The bait of choice last time were chicken carcasses, which look plain bizarre and way too big until you land a decent moggy and it makes sense
View attachment 14816
Catfish have been caught in the Yorkshire Ouse , I understand these captures are confirmed as they were caught in matches , this was a number of years a go though
 

Paul Richardson

Senior Member
Catfish have been caught in the Yorkshire Ouse , I understand these captures are confirmed as they were caught in matches , this was a number of years a go though
Well Mike if a grey seal can make its way from the Humber to Topcliffe weir then is it reasonable to suggest a wels could?
whatever this fish was nobody could do a thing with it and a few different lads hooked it and they are all sound guys - it just stripped line off tight clutches like a marlin and bust them eventually
I had a run like no other barbel take and the baitrunner went bananas- as sure a take as I’ve even seen - picked up the rod and it was gone?
Really really strange ( and witnessed by our bailiff)
Exciting though
 

Mike Hodgkiss

Senior Member
I bailiff for YDAA and on my rounds have spoken to x 3 anglers who have experienced these unstoppable runs on the Yorkshire Ouse . Could be Catfish , or possibly large Carp which are a fairly common capture on the river these days
 

Clive Kenyon

Senior Member
One of the tell-tail signs of a catfish is a sudden eruption of small bubbles in a patch of around 2 ft diameter. If this happens in your swim it can lead to the Mother of all line bites as the catfish rushes in and engulfs its prey. The bubbles are caused by the victim's swim bladder being crushed in the catfish's mouth.

They also haunt fish passes when migrating species are running. In Brittany the Department of Fisheries have spent a fortune creating fish passes for salmon to negotiate the hydro dams only for large catfish to use the fish passes as convenient conveyor belts of food.
 

Paul Richardson

Senior Member
One of the tell-tail signs of a catfish is a sudden eruption of small bubbles in a patch of around 2 ft diameter. If this happens in your swim it can lead to the Mother of all line bites as the catfish rushes in and engulfs its prey. The bubbles are caused by the victim's swim bladder being crushed in the catfish's mouth.

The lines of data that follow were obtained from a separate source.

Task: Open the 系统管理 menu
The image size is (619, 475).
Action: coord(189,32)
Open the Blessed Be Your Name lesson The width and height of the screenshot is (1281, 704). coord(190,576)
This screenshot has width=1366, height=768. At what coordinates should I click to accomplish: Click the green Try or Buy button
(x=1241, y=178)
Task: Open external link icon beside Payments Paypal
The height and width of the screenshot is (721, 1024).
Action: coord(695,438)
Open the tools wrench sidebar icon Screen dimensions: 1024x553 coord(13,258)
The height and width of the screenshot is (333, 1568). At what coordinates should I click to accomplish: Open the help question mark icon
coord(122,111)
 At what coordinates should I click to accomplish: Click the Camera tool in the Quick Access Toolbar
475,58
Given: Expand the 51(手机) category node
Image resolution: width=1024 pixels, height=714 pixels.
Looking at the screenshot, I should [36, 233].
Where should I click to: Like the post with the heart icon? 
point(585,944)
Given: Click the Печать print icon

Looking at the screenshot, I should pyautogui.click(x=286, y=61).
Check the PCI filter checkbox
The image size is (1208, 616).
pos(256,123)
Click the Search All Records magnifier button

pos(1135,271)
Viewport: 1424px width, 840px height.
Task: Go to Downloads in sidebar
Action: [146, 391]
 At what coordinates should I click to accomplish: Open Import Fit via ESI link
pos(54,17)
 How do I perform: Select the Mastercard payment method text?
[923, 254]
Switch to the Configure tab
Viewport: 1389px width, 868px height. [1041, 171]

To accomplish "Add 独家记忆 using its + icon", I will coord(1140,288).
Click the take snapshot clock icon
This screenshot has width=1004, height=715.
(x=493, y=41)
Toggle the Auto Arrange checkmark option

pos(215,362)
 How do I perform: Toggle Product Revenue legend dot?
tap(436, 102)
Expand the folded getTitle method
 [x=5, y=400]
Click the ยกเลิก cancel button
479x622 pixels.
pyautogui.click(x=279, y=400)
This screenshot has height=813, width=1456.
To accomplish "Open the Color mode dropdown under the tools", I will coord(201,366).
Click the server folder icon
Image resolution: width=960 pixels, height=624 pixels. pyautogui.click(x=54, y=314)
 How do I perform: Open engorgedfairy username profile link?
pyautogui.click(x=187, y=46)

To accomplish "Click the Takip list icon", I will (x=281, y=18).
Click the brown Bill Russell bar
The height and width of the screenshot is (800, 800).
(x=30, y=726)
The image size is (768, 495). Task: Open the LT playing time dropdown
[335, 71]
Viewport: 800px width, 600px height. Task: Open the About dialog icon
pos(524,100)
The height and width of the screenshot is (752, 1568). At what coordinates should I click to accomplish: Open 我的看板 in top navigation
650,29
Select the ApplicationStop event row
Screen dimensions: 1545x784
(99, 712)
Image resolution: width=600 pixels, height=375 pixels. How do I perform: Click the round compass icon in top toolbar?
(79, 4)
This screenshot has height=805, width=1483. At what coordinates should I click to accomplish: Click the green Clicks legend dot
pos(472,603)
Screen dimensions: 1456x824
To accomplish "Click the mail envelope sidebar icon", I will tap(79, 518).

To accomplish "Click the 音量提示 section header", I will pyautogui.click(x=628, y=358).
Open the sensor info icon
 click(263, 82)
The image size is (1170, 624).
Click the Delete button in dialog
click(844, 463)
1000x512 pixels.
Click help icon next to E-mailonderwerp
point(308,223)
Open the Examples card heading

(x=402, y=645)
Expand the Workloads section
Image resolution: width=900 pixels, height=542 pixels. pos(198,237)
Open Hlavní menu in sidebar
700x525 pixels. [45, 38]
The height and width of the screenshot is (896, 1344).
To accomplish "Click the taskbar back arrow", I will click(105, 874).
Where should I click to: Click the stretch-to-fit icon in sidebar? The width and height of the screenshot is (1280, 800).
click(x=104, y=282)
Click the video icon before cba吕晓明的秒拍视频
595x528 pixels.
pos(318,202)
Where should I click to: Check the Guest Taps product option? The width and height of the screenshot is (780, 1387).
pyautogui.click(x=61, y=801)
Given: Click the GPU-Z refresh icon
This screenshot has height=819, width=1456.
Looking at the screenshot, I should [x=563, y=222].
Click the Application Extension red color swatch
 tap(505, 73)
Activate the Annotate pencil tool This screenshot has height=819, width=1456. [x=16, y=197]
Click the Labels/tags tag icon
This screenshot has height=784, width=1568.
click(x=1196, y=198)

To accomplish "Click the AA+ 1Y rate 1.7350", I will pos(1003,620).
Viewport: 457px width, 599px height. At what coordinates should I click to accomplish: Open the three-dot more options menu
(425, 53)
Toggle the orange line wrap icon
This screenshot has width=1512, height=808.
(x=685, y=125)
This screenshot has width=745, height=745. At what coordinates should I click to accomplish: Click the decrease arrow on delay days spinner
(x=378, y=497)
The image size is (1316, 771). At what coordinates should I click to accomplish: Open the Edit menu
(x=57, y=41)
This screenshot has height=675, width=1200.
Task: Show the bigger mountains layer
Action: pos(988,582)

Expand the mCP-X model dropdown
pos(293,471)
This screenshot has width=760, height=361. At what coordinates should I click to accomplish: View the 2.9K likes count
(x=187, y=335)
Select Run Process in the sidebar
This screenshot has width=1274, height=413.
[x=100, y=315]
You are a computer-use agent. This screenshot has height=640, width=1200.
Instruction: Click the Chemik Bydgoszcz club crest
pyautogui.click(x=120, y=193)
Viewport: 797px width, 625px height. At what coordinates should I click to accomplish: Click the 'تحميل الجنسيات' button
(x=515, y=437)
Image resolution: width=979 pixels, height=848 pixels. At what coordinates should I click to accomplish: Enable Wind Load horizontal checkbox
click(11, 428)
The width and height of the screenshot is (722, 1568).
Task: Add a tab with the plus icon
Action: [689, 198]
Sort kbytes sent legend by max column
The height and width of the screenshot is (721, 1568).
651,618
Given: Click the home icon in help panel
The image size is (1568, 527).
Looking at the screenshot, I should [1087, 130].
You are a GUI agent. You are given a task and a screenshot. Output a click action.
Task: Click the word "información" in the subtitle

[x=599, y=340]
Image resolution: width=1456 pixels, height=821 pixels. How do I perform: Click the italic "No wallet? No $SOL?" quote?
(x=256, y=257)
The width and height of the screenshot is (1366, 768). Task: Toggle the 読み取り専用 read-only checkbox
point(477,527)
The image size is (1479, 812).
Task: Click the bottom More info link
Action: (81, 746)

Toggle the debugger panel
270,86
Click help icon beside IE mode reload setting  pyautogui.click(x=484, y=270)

They also haunt fish passes when migrating species are running. In Brittany the Department of Fisheries have spent a fortune creating fish passes for salmon to negotiate the hydro dams only for large catfish to use the fish passes as convenient conveyor belts of food.
I'm not a carp angler so cannot comment on carp runs. I've never caught a BIG barbel , so again nothing to compare with. There have been some sizable carp caught on our stretch and they did go but most were tamed and caught on the barbel gear. The only thing I could compare too was fishing for Siamese carp / Red tail catfish in Thailand when the baitrunners just melted and even when you disengaged them and with the clutch screwed up tight, it still sang and you had to wait for the run to slow down. This is how the lads described the experience ( and no I'm not suggesting there are red-tails in Yorkshire 😁)
The Wels we hooked on the Ebro were different. For such big fish they seemed very canny and I missed a lot of runs as we had to set the hooks very early on in the run( first couple of seconds). Miss it and they dropped the bait. This is compounded by channel catfish that also run a small way with the bait. When hooked they bored off but none of the ones we caught hooked themselves.
Re the fish passes - we have the same on the Tees for salmon & sea trout but frequented by common seals. I yearn for the day when Mother Nature redresses the balance and the Orcas cotton on to a maritime Macdonalds.